Latino State News
Mayor Emanuel Announces Significant Progress In Crime-Fighting Strategy Targeting Problem Businesses
Multi-department, coordinated effort launched in Spring of 2012 has led to 34 business closures, hundreds of demolitions and new investigations
Today, Mayor Rahm Emanuel provided an update on the progress being achieved through the administration’s new crime-fighting strategy targeting problem businesses in Chicago’s neighborhoods that have been known to serve as conduits for criminal activity. Since its launch in April 2012, the strategy has led to more than 100 new investigations, 34 business closures and 223 building demolitions.
“We are using every asset at our disposal to keep our neighborhoods safe and setting our sights on problem businesses, violent street corners, and open drug markets,” said Mayor Emanuel, reaffirming his pledge when this initiative launched. “The message is clear that if you are a business that sells to minors or assists criminals, or you let your vacant property become a base for gang members, we will shut you down and help neighbors reclaim their communities.”
Working with neighborhood, religious and elected leaders, the administration links complaints received at various city agencies to build a case against these stores. Empowered with disciplinary tools from City departments including the Chicago Police Department (CPD), the Department of Buildings (DOB), the Law Department and the Department of Business Affairs and Consumer Protection (BACP), actions that have been taken include business license revocation, safety closures, increased inspections and fines.
Since the launch of the strategy on April 11, 2012, more than 100 problem businesses have been investigated. These locations combined had roughly 1,400 criminal incidents reported and nearly 1,000 arrests. The multi-agency inspections have closed 34 businesses for healthy and safety concerns and 14 of these businesses, including seven liquor stores, remain closed under Department of Buildings order today. Additionally, the city has revoked 10 liquor licenses.

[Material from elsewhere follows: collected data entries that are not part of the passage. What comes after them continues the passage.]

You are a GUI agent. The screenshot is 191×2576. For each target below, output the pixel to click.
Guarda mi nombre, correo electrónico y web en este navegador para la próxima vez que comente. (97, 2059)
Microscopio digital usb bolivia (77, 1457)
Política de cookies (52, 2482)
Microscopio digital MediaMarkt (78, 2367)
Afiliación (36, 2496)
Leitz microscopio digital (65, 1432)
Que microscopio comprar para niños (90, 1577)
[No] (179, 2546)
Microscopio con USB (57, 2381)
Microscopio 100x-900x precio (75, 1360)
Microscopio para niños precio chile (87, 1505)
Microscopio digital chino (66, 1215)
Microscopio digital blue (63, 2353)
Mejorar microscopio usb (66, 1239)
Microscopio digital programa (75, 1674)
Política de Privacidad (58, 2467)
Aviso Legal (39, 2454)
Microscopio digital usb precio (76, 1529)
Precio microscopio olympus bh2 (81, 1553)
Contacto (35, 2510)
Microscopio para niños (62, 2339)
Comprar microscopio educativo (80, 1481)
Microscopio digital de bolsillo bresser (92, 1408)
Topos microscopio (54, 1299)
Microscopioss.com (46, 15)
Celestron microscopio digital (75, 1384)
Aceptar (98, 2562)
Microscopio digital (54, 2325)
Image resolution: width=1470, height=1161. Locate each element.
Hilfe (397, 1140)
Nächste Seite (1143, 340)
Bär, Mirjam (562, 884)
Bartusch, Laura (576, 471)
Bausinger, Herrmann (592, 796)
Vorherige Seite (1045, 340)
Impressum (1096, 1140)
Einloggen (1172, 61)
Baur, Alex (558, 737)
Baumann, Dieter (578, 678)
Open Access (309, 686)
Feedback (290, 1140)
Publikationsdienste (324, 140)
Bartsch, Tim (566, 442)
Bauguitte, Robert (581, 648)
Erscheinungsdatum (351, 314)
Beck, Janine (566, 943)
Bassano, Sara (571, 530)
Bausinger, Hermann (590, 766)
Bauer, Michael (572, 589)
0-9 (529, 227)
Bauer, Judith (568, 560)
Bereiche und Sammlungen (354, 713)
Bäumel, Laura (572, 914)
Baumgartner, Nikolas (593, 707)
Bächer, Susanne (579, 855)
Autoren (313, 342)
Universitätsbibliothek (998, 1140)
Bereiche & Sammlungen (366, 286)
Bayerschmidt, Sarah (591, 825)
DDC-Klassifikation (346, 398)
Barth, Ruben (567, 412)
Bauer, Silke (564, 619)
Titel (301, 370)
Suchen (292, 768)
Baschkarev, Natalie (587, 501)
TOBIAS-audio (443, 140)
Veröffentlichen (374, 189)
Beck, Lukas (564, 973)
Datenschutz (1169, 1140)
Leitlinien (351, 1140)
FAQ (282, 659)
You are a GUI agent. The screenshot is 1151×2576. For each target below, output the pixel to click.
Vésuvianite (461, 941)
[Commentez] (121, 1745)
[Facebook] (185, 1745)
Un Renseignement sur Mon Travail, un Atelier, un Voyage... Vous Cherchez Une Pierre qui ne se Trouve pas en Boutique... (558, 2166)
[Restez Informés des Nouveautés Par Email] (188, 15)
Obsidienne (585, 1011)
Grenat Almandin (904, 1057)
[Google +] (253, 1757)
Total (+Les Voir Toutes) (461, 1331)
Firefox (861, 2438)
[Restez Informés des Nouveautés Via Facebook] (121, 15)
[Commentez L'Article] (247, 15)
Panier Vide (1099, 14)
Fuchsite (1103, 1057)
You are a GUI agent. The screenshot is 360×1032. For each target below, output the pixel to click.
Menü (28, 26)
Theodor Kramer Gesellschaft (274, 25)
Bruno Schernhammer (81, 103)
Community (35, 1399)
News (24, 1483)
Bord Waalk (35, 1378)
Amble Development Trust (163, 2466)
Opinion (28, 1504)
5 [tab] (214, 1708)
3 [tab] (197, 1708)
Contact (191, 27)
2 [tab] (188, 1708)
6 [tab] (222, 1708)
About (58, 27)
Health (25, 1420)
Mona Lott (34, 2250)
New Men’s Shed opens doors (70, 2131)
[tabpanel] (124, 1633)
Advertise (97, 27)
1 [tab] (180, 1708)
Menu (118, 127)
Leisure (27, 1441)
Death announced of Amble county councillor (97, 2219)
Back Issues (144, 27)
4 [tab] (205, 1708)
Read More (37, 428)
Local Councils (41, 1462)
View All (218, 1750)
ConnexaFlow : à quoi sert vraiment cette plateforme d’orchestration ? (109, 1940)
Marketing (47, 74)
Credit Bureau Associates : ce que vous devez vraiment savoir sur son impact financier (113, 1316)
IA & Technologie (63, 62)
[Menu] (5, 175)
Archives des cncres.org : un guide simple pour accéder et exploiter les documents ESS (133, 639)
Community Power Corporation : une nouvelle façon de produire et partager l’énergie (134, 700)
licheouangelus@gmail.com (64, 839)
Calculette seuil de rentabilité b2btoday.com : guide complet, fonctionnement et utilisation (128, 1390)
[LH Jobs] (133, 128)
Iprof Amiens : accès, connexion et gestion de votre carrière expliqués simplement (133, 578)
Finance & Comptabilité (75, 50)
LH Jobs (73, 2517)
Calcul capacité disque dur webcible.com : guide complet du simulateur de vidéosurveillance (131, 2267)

Also, BACP has established a “flagged businesses list,” containing 37 businesses with high number of violations, and implemented a strategy of heightened enforcement consisting of additional inspections visits to improve compliance with city laws and regulations.
In addition to targeting problem businesses in Chicago’s neighborhoods to combat crime, the City’s vacant buildings demolition initiative continues to eliminate vacant structures that serve as headquarters for gang and drug activity. Since launching in July, the City has demolished 223 buildings in high crime districts.
“The Chicago Police Department is working to aggressively take enforcement action against problem businesses that often harbor drug dealers and gang members,” said Superintendent Garry McCarthy. “By working with other City departments and the community to eliminate problem establishments and the criminal activity that occurs within them, we are ensuring that our neighborhoods are safe places for our residents to live, work and play.”
One example of this strategy at work is Phoenix Liquors, located on E. 75th Street. With 515 calls for service to the CPD in just 12 months, including a shooting in front of the location, the Department of Buildings was able to take closure action when inspections revealed unsafe conditions with possible collapse hazards. Since the property was closed on July 11, there has been no criminal activity in front or at the property. Building owners have been unable to make the necessary repairs to comply with safety codes, and the property is now in foreclosure. It is likely the problem business will permanently leave the location.